> [EXERCISE BRIEF]: The data beneath this task has to be reprinted character for character.

> [DATA FOR THIS TASK]:
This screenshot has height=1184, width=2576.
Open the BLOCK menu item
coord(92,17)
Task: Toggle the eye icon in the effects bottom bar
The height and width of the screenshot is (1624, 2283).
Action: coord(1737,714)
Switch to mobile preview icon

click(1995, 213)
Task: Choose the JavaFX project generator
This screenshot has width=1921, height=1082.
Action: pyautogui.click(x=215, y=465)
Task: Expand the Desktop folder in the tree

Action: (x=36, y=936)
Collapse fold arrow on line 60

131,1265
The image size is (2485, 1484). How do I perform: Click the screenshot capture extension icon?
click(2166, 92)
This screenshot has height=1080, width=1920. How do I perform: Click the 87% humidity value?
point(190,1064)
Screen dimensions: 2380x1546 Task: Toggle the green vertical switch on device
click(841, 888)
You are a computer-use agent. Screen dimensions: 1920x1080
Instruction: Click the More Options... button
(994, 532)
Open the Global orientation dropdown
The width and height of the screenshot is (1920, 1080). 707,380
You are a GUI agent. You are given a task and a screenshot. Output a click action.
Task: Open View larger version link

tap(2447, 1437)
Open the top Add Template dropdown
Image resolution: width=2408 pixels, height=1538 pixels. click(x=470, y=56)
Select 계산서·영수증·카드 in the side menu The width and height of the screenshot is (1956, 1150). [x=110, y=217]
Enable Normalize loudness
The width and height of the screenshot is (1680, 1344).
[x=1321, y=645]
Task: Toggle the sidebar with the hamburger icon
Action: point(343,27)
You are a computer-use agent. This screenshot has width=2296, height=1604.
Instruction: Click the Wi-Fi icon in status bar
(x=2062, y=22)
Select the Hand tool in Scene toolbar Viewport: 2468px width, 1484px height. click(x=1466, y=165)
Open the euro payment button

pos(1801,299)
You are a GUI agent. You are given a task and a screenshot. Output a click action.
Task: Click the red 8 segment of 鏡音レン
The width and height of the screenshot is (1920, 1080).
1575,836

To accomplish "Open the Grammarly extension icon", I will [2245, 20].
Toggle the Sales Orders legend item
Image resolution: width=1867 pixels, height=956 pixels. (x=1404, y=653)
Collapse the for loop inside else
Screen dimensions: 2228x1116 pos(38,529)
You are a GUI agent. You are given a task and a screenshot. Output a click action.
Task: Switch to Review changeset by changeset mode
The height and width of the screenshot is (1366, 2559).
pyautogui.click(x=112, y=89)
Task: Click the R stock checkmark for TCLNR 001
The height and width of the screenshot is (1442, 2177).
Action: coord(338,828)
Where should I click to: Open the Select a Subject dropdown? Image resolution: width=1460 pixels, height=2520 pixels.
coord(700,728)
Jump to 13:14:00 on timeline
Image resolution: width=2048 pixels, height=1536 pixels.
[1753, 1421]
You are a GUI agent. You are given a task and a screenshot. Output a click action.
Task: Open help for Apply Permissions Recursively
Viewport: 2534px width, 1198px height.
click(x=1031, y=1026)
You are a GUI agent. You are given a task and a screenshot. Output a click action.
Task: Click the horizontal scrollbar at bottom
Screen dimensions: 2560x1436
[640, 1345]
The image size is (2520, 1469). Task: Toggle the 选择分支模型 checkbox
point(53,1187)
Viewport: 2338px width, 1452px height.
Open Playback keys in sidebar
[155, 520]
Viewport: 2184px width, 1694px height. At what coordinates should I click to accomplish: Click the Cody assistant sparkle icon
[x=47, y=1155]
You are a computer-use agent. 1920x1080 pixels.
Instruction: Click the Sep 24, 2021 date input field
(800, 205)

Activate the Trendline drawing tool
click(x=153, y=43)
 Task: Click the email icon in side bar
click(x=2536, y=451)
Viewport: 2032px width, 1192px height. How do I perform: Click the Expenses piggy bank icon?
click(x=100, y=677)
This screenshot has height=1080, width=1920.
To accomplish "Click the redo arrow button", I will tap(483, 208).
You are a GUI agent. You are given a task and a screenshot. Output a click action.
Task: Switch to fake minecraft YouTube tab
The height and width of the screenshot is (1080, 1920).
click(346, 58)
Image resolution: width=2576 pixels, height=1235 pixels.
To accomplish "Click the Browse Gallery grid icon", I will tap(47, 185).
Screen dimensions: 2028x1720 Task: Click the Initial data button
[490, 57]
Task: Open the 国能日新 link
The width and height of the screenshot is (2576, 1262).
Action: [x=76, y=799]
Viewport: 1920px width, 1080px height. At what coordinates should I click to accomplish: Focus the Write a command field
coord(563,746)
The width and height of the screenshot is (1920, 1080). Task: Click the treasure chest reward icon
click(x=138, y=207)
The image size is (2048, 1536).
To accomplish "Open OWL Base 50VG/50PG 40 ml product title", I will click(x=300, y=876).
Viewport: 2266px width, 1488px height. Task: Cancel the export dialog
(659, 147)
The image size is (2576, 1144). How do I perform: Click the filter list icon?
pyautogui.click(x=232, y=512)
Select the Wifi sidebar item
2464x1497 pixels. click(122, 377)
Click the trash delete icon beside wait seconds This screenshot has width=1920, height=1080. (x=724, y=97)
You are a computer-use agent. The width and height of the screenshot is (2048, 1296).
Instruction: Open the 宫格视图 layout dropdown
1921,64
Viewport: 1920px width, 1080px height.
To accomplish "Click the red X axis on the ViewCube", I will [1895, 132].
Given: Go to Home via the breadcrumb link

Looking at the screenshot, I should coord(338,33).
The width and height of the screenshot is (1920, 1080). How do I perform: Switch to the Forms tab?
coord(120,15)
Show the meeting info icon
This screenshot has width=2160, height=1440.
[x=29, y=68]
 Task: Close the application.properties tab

> [ANSWER SPACE]:
This screenshot has height=1184, width=2576.
Open the BLOCK menu item
coord(92,17)
Task: Toggle the eye icon in the effects bottom bar
The height and width of the screenshot is (1624, 2283).
Action: coord(1737,714)
Switch to mobile preview icon

click(1995, 213)
Task: Choose the JavaFX project generator
This screenshot has width=1921, height=1082.
Action: pyautogui.click(x=215, y=465)
Task: Expand the Desktop folder in the tree

Action: (x=36, y=936)
Collapse fold arrow on line 60

131,1265
The image size is (2485, 1484). How do I perform: Click the screenshot capture extension icon?
click(2166, 92)
This screenshot has height=1080, width=1920. How do I perform: Click the 87% humidity value?
point(190,1064)
Screen dimensions: 2380x1546 Task: Toggle the green vertical switch on device
click(841, 888)
You are a computer-use agent. Screen dimensions: 1920x1080
Instruction: Click the More Options... button
(994, 532)
Open the Global orientation dropdown
The width and height of the screenshot is (1920, 1080). 707,380
You are a GUI agent. You are given a task and a screenshot. Output a click action.
Task: Open View larger version link

tap(2447, 1437)
Open the top Add Template dropdown
Image resolution: width=2408 pixels, height=1538 pixels. click(x=470, y=56)
Select 계산서·영수증·카드 in the side menu The width and height of the screenshot is (1956, 1150). [x=110, y=217]
Enable Normalize loudness
The width and height of the screenshot is (1680, 1344).
[x=1321, y=645]
Task: Toggle the sidebar with the hamburger icon
Action: point(343,27)
You are a computer-use agent. This screenshot has width=2296, height=1604.
Instruction: Click the Wi-Fi icon in status bar
(x=2062, y=22)
Select the Hand tool in Scene toolbar Viewport: 2468px width, 1484px height. click(x=1466, y=165)
Open the euro payment button

pos(1801,299)
You are a GUI agent. You are given a task and a screenshot. Output a click action.
Task: Click the red 8 segment of 鏡音レン
The width and height of the screenshot is (1920, 1080).
1575,836

To accomplish "Open the Grammarly extension icon", I will [2245, 20].
Toggle the Sales Orders legend item
Image resolution: width=1867 pixels, height=956 pixels. (x=1404, y=653)
Collapse the for loop inside else
Screen dimensions: 2228x1116 pos(38,529)
You are a GUI agent. You are given a task and a screenshot. Output a click action.
Task: Switch to Review changeset by changeset mode
The height and width of the screenshot is (1366, 2559).
pyautogui.click(x=112, y=89)
Task: Click the R stock checkmark for TCLNR 001
The height and width of the screenshot is (1442, 2177).
Action: coord(338,828)
Where should I click to: Open the Select a Subject dropdown? Image resolution: width=1460 pixels, height=2520 pixels.
coord(700,728)
Jump to 13:14:00 on timeline
Image resolution: width=2048 pixels, height=1536 pixels.
[1753, 1421]
You are a GUI agent. You are given a task and a screenshot. Output a click action.
Task: Open help for Apply Permissions Recursively
Viewport: 2534px width, 1198px height.
click(x=1031, y=1026)
You are a GUI agent. You are given a task and a screenshot. Output a click action.
Task: Click the horizontal scrollbar at bottom
Screen dimensions: 2560x1436
[640, 1345]
The image size is (2520, 1469). Task: Toggle the 选择分支模型 checkbox
point(53,1187)
Viewport: 2338px width, 1452px height.
Open Playback keys in sidebar
[155, 520]
Viewport: 2184px width, 1694px height. At what coordinates should I click to accomplish: Click the Cody assistant sparkle icon
[x=47, y=1155]
You are a computer-use agent. 1920x1080 pixels.
Instruction: Click the Sep 24, 2021 date input field
(800, 205)

Activate the Trendline drawing tool
click(x=153, y=43)
 Task: Click the email icon in side bar
click(x=2536, y=451)
Viewport: 2032px width, 1192px height. How do I perform: Click the Expenses piggy bank icon?
click(x=100, y=677)
This screenshot has height=1080, width=1920.
To accomplish "Click the redo arrow button", I will tap(483, 208).
You are a GUI agent. You are given a task and a screenshot. Output a click action.
Task: Switch to fake minecraft YouTube tab
The height and width of the screenshot is (1080, 1920).
click(346, 58)
Image resolution: width=2576 pixels, height=1235 pixels.
To accomplish "Click the Browse Gallery grid icon", I will tap(47, 185).
Screen dimensions: 2028x1720 Task: Click the Initial data button
[490, 57]
Task: Open the 国能日新 link
The width and height of the screenshot is (2576, 1262).
Action: [x=76, y=799]
Viewport: 1920px width, 1080px height. At what coordinates should I click to accomplish: Focus the Write a command field
coord(563,746)
The width and height of the screenshot is (1920, 1080). Task: Click the treasure chest reward icon
click(x=138, y=207)
The image size is (2048, 1536).
To accomplish "Open OWL Base 50VG/50PG 40 ml product title", I will click(x=300, y=876).
Viewport: 2266px width, 1488px height. Task: Cancel the export dialog
(659, 147)
The image size is (2576, 1144). How do I perform: Click the filter list icon?
pyautogui.click(x=232, y=512)
Select the Wifi sidebar item
2464x1497 pixels. click(122, 377)
Click the trash delete icon beside wait seconds This screenshot has width=1920, height=1080. (x=724, y=97)
You are a computer-use agent. The width and height of the screenshot is (2048, 1296).
Instruction: Open the 宫格视图 layout dropdown
1921,64
Viewport: 1920px width, 1080px height.
To accomplish "Click the red X axis on the ViewCube", I will [1895, 132].
Given: Go to Home via the breadcrumb link

Looking at the screenshot, I should coord(338,33).
The width and height of the screenshot is (1920, 1080). How do I perform: Switch to the Forms tab?
coord(120,15)
Show the meeting info icon
This screenshot has width=2160, height=1440.
[x=29, y=68]
 Task: Close the application.properties tab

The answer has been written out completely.